Disentangling Latent Risk Pathways via Bayesian Hypergraph Inference
Abstract
Electronic health records (EHR) pose large-scale multi-disease modeling problems in which many outcomes are rare and strongly influenced by shared risk factors. While modern approaches achieve strong predictive performance, they often treat diseases independently or rely on black-box architectures, offering limited insight into how risk factors organize disease risk and little principled uncertainty quantification. We introduce a Bayesian hypergraph inference framework that reframes multi-disease modeling around latent, risk-factor-modulated disease pathways. Risk factors act on hyperedges, latent disease subsets with shared risk patterns, allowing diseases to participate in multiple distinct pathways and enabling interpretable, higher-order structure beyond pairwise associations. A repulsion prior encourages parsimonious and identifiable structure, while posterior inference provides calibrated uncertainty over both disease groupings and risk-factor influence. To enable scalable inference on large EHR datasets, we develop a structured variational inference algorithm that preserves logical dependencies among hyperedge existence, disease membership, and pathway-level effects. Experiments on simulated data and UK Biobank demonstrate stable and interpretable disease pathway structure, well-calibrated uncertainty, improved estimation for rare diseases, and competitive predictive performance.
§ §
Please answer these questions using the abstract:
1. What do risk factors act on in the proposed framework?
2. What kind of structure does the repulsion prior encourage?
3. On what data were the experiments run?
The records are separate material and have no connection to the abstract.

Pixel coordinate grounding data:
§ §
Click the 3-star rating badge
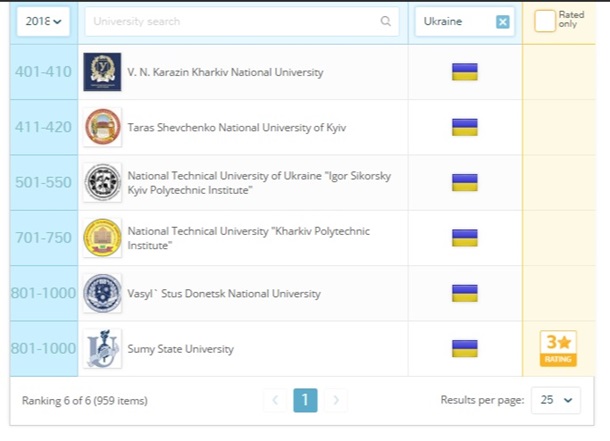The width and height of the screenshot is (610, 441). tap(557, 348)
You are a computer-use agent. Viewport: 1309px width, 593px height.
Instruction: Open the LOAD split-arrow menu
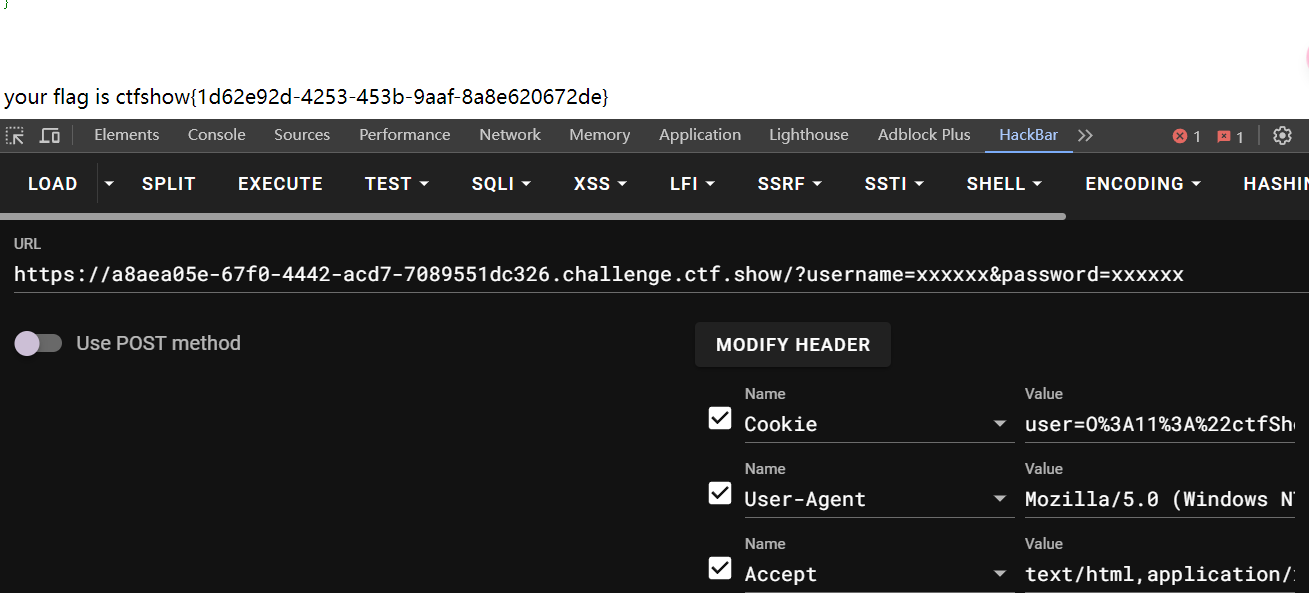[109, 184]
§ §
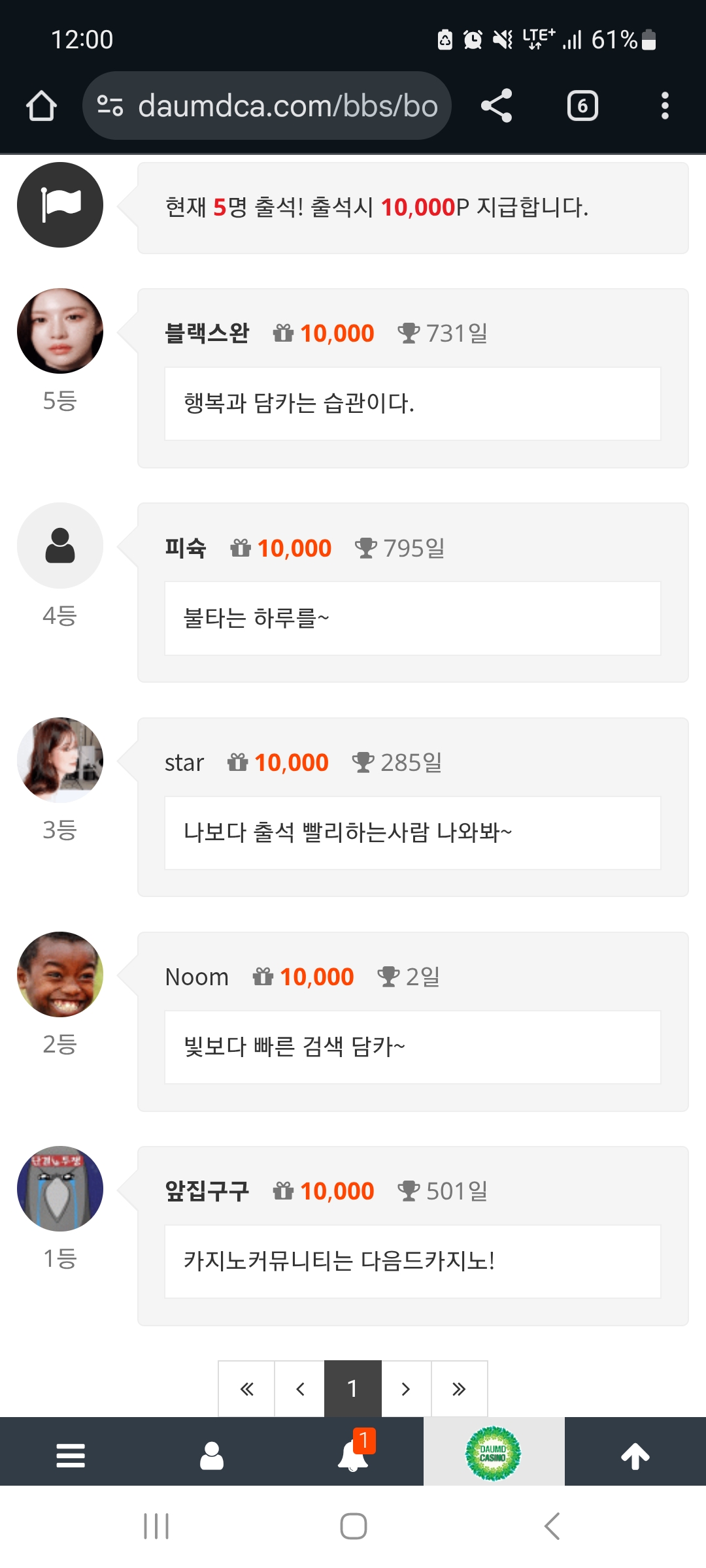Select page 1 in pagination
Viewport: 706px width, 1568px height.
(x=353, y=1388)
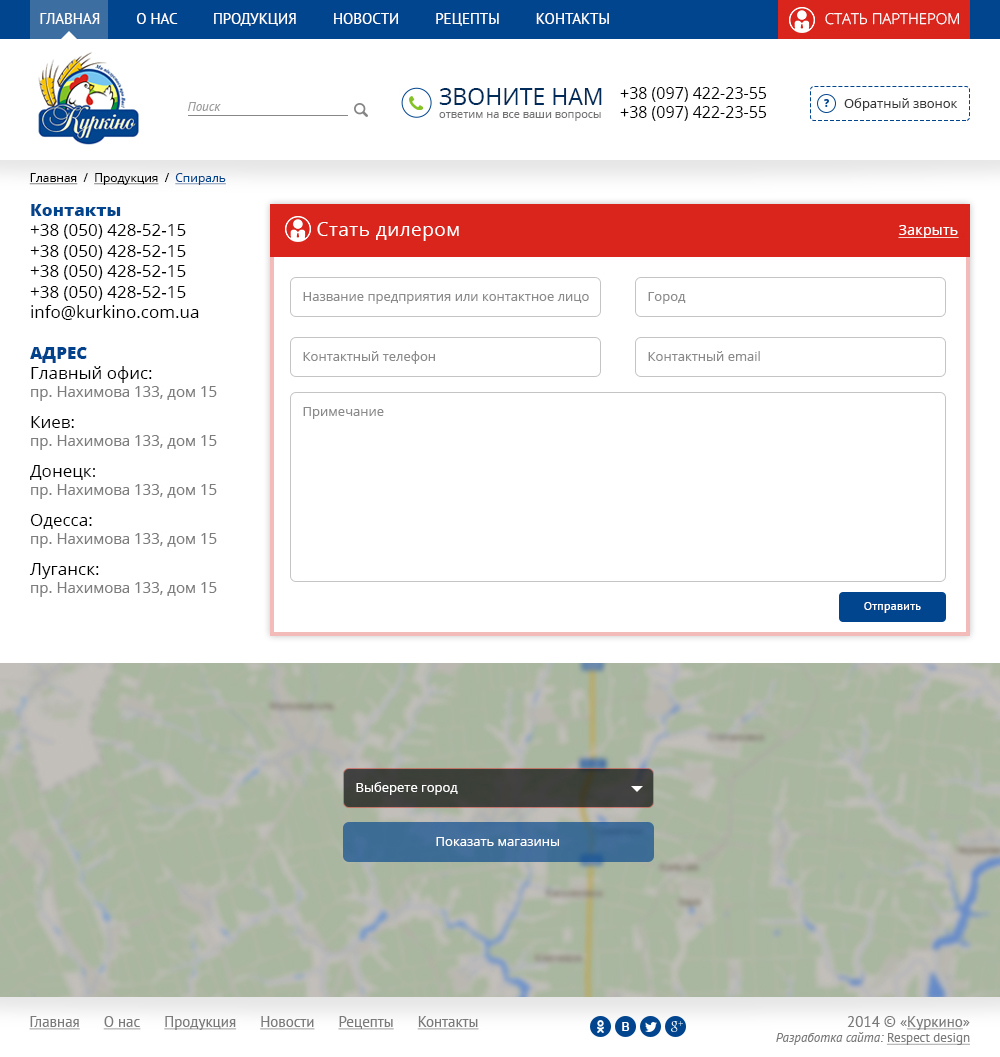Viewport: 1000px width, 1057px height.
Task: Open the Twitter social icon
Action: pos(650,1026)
§ §
:: The completed task ::
1. Hyperedges, which are latent disease subsets with shared risk patterns.
2. Parsimonious and identifiable structure.
3. Simulated data and UK Biobank.